Pushing a cylinder along a surface with friction.

[WookieKx]

If I push a cylinder along a surface with friction then am I right in saying that it would almost instantly start a pure rolling motion with a combination of translational and rotational kinetic energy?
Or would it start initially with pure translational motion and gradually accelerate rotationally to a pure rolling motion over time?

I am stuggling to prove with equations either way could someone help with this?

 

[Filip Larsen]

Welcome to PF!

The cylinder cannot instantly acquire a roll velocity, if that is what you are asking.

Depending on how much horizontal force you apply to the cylinder it will either begin to roll without slipping (if the force is low enough, see below) or it will begin to roll with slipping and then only later (assuming a constant push force) go back to roll without slipping when the cylinder rolls fast enough for the surface of it to "keep up" with the ground.

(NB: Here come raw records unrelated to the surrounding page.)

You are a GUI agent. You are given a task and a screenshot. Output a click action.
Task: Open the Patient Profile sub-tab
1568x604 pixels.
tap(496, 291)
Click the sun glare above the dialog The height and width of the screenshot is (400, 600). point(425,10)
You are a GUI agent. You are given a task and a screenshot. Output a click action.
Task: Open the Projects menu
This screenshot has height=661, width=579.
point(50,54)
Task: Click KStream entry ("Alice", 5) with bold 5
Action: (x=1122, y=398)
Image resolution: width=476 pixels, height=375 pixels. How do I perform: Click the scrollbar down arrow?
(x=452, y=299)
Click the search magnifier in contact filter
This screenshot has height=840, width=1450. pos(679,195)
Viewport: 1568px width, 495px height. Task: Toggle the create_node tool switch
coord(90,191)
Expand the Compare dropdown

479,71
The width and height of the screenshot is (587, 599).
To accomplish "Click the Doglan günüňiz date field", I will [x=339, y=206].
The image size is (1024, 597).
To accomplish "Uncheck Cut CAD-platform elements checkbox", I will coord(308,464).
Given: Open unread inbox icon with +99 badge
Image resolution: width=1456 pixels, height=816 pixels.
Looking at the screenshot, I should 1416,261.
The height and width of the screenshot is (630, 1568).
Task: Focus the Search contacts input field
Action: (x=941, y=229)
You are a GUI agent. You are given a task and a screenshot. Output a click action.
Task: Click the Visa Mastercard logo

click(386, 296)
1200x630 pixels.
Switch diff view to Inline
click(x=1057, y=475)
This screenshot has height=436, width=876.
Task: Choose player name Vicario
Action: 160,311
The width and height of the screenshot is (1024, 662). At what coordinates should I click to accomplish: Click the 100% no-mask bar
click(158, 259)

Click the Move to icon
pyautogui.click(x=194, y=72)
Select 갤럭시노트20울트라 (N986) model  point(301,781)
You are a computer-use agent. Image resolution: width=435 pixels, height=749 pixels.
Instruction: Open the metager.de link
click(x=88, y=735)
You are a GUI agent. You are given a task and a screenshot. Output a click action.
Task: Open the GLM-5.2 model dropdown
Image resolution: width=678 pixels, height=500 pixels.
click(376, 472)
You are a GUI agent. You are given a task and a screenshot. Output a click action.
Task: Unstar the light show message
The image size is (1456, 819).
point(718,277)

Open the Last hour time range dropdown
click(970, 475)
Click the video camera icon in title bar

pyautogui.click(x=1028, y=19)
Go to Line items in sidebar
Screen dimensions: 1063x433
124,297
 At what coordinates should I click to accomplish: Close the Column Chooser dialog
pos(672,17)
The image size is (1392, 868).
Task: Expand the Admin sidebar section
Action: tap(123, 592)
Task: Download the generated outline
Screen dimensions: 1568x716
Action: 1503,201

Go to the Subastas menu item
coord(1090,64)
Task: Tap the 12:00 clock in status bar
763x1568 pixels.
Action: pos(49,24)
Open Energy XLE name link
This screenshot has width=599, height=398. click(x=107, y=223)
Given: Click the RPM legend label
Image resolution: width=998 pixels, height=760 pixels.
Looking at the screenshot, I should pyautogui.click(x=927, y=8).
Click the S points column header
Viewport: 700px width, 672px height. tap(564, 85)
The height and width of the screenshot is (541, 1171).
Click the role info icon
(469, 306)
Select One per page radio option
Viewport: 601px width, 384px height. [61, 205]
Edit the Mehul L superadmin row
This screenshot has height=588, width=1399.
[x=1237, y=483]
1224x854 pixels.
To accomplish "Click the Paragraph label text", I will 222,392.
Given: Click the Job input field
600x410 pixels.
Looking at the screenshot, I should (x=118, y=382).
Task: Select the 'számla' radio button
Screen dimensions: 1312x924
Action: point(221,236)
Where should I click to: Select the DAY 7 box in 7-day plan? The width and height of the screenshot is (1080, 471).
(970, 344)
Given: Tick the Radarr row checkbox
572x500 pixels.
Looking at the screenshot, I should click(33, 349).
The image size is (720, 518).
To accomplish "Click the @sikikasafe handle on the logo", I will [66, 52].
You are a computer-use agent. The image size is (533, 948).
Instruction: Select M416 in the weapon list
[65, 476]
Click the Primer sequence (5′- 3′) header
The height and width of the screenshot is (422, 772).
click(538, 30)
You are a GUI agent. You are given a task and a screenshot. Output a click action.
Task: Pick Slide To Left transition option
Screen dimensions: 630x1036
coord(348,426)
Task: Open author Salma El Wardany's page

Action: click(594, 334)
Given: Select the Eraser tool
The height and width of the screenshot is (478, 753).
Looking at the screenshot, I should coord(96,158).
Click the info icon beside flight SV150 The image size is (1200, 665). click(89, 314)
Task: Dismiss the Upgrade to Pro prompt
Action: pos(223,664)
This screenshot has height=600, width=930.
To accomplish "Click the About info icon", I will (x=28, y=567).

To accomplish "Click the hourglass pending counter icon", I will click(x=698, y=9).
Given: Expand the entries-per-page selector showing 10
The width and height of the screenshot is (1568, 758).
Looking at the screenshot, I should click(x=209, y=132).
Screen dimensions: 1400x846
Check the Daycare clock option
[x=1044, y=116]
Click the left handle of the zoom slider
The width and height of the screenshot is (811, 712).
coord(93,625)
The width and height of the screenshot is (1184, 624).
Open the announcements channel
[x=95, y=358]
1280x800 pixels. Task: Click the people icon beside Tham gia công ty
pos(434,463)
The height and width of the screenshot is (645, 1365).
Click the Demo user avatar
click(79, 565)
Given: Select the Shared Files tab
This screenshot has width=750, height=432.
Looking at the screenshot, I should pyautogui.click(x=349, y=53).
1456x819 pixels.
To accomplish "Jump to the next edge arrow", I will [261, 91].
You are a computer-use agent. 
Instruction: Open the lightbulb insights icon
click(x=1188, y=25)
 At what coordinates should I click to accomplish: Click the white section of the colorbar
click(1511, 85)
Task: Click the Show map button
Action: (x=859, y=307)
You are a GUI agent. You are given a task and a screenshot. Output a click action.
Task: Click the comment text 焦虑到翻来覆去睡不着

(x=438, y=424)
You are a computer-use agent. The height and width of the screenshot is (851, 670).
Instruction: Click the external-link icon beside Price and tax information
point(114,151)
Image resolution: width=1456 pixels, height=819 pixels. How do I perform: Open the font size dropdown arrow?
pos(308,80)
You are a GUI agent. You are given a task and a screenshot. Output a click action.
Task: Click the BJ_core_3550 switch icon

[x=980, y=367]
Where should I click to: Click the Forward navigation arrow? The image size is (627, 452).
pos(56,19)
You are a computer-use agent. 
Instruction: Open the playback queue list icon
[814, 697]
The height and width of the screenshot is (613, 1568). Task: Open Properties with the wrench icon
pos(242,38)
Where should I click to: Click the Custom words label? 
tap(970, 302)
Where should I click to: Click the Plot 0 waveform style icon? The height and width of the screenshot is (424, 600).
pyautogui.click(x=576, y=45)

Usually one models the difference between the two types of roll (non-slipping and slipping) using static and dynamic coefficient of friction. Only if the magnitude of your initial push exceeds the magnitude of the normal force times the static coefficient of friction you would have rolling with slipping and the reaction force (which determines how much angular acceleration the cylinder gets) then equals the magnitude of the normal force times the coefficient of dynamic friction. If the cylinder rolls without slipping the magnitude of the reaction force is equal to the magnitude of the normal force times the coefficient of static friction. Since the coefficient of static friction is larger than the coefficient of dynamic friction you would get the highest angular acceleration when the cylinder rolls without slipping.

Also note, that a perfectly round cylinder on a perfectly flat surface is not physical possible since it distributes its normal force from the surface over an area of size zero. A physical cylinder will of course have non-zero contact area with the surface, but depending on how smooth the surfaces are the size of the contact area can vary as the cylinder rolls giving rise to variations in a practical experiment that you would not see if you slide a flat block over a surface.

 

[WookieKx]

Thanks for the welcome.

I was trying to understand it in terms of kinetic energy and work done by the friction as it rolls.
Using the forces on the cylinder instead makes more sense.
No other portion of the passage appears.